令和2年7月豪雨災害で熊本県球磨村の高齢者施設「千寿園」で14名の高齢者が犠牲になったことを機に、昨年10月、国土交通省と厚生労働省が検討会を設置した。両省庁が合同で検討会を設置したのは、初めてだそうである。

その座長を務めさせていただいたが、3月18日に最終の検討会が開催され、とりまとめの議論と今後の対策が示されたので紹介したい。なお、現時点では最終報告書が作成されていないので、具体的な対策および国の施策については次回お示ししたい。

当時の千寿園の状況

7月3日16時45分に発表された気象庁の降水量予想では、4日18時までの24時間の降水量は多いところで 200ミリとされていた。実際には2倍以上の降水量があった。
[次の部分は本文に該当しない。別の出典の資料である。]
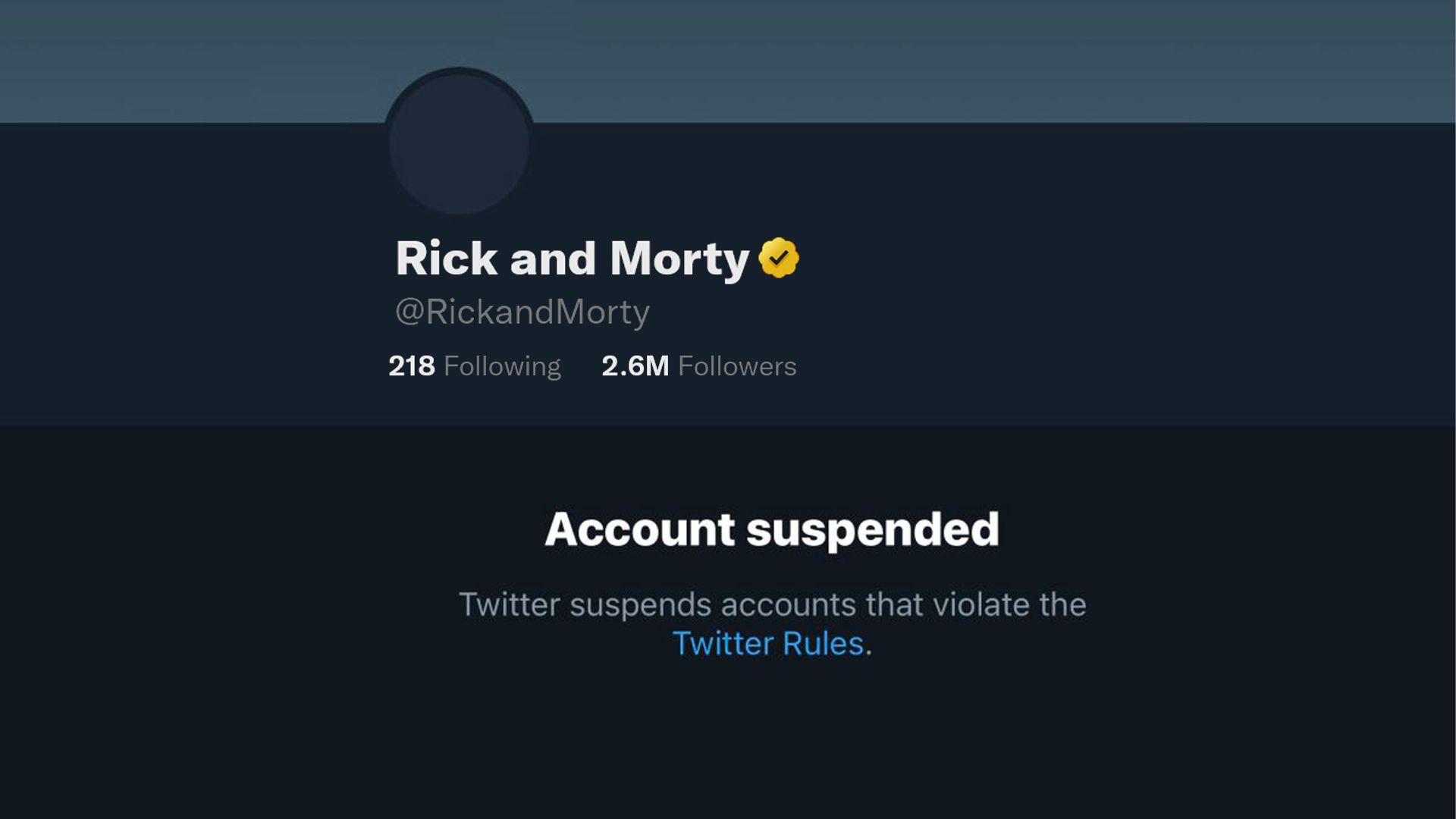Screen dimensions: 1456x819
Task: Click the Following label text
Action: pyautogui.click(x=503, y=366)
警戒レベル4避難指示(緊急)が発令された7月4日3時半頃には、就寝中の千寿園の利用者とアットホームどんぐりの利用者を起床させ、5時頃には、山側から離れた別館まごころに避難させた。

令和2年7月豪雨による球磨川の氾濫。写真は熊本県八代市(出典:国土地理院)

7時頃になると、建物の浸水が始まったことから、その場の判断で、千寿園の2階に利用者の垂直避難を開始した。その際、近くから駆け付けた避難支援協力者約20名の協力を得て、懸命な避難支援により、千寿園の利用者48人とアットホームどんぐりから避難していた利用者5人の53人を避難させることができた。

しかしながら、幅1.2メートル程度の階段を使った2階への避難は時間がかかり、1階の水没によって17人の利用者がその場に取り残された。17人のうち3人はその後救助することができたが、14人の救助は間に合わなかった。

夜間に想定の2倍以上の豪雨があるという過酷事象の中で、職員数が少ない時間帯であるにもかかわらず、近隣住民の協力を得て56名を救助できたことは評価すべきと考えている。一方で、それでも14名の方が亡くなられたことを教訓に、検討会は、今後の高齢者施設のあるべき水災害対策について議論を重ねた。